= TASK DETAILS =
Reproduce each of the items below verbatim, leaving out the pictures.

>> BEGIN ENTRIES

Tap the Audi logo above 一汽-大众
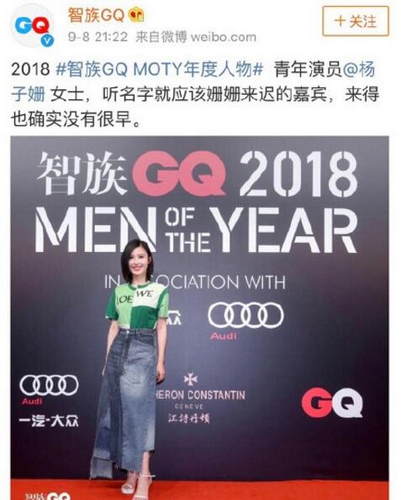401x500 pixels. click(49, 385)
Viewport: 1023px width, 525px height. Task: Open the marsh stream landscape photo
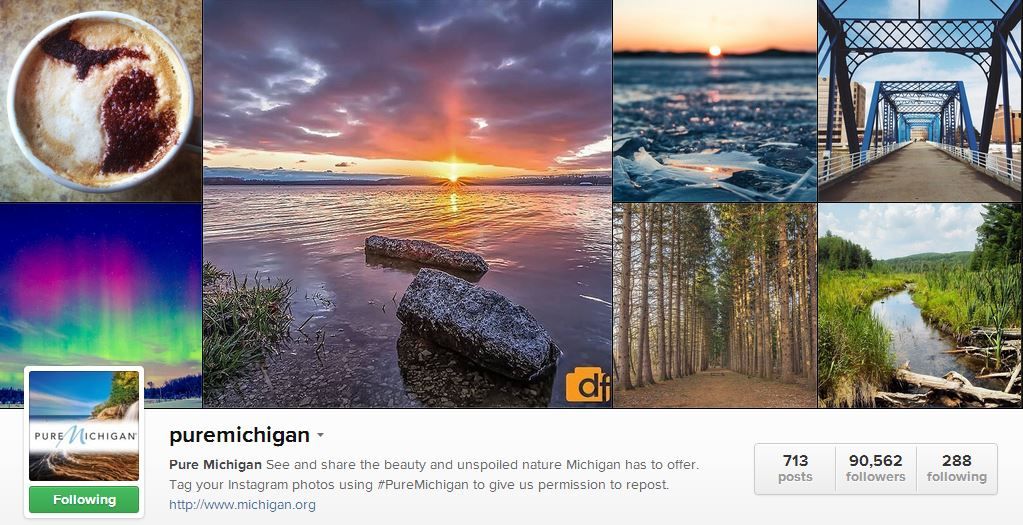(x=921, y=305)
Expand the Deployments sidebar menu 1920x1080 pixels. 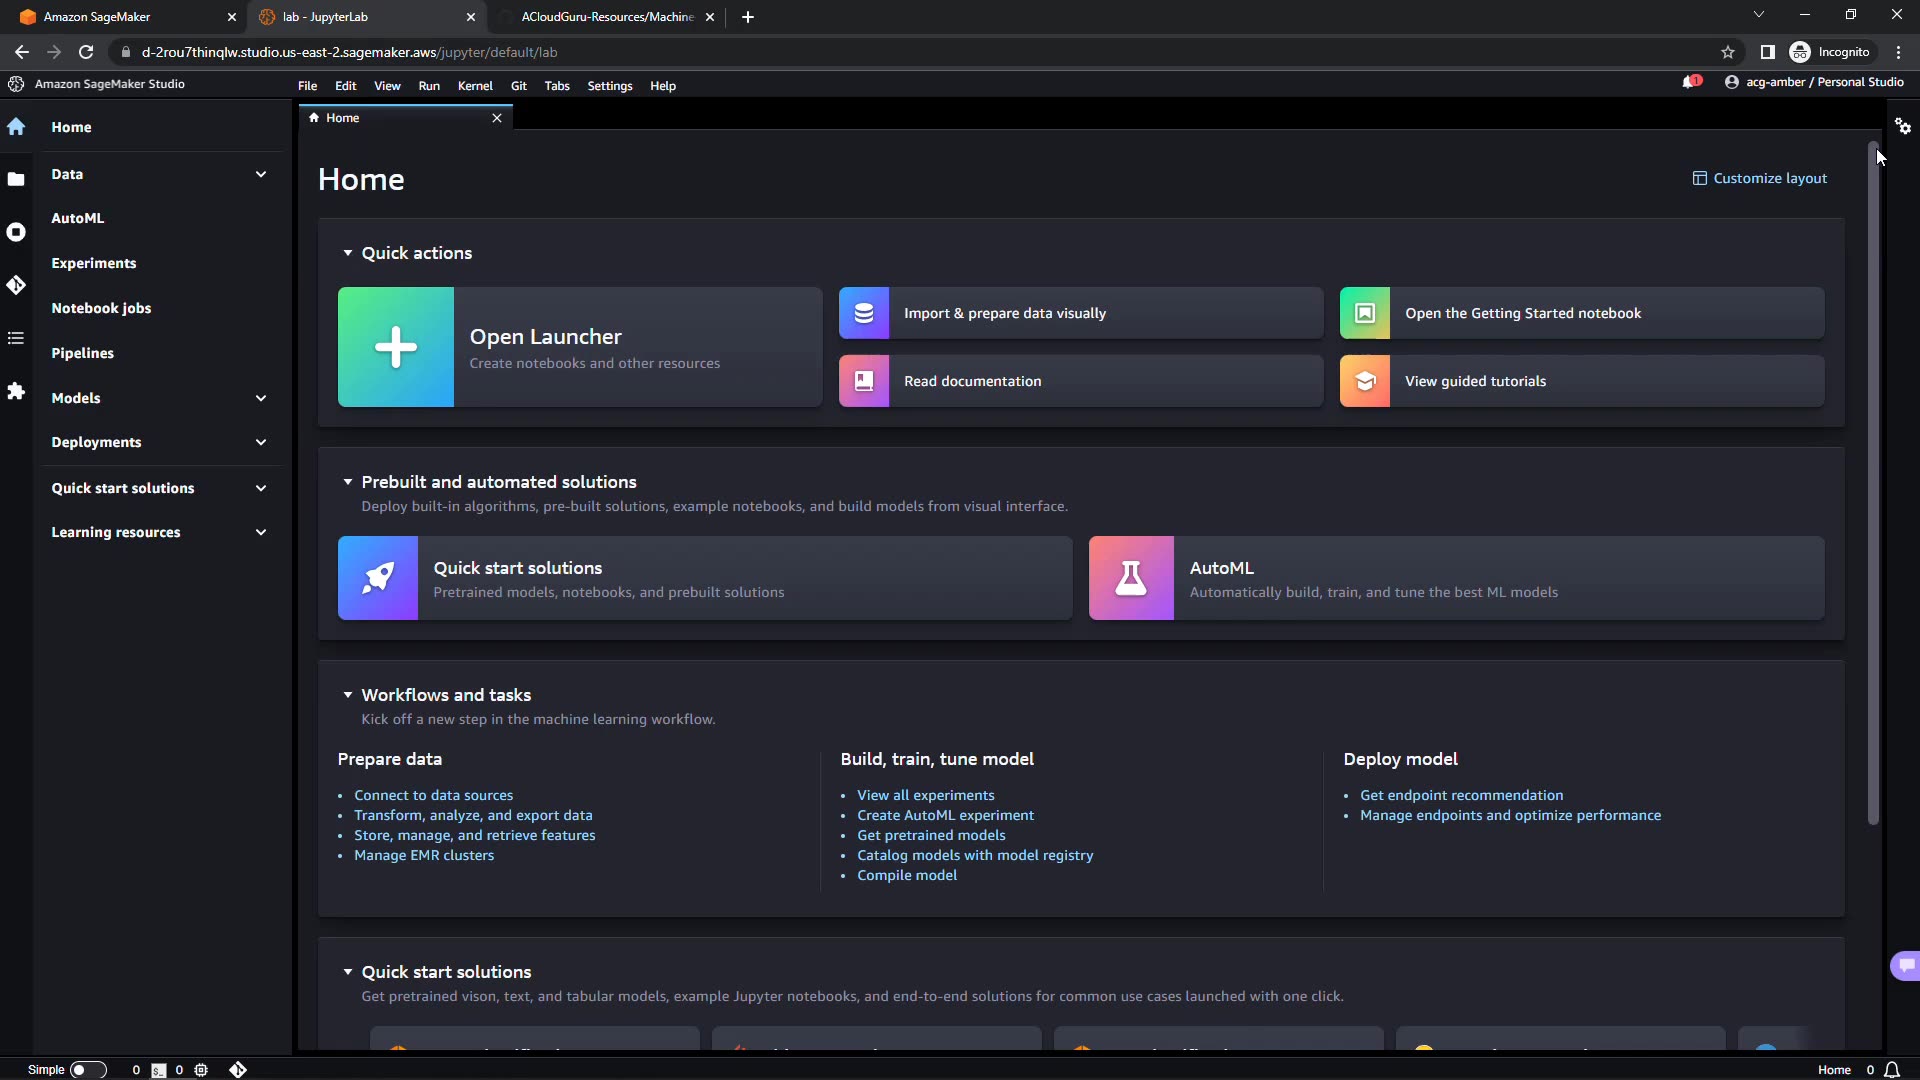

>> END ENTRIES

= TASK ANSWER =
Tap the Audi logo above 一汽-大众
401x500 pixels. click(49, 385)
Viewport: 1023px width, 525px height. Task: Open the marsh stream landscape photo
(x=921, y=305)
Expand the Deployments sidebar menu 1920x1080 pixels. 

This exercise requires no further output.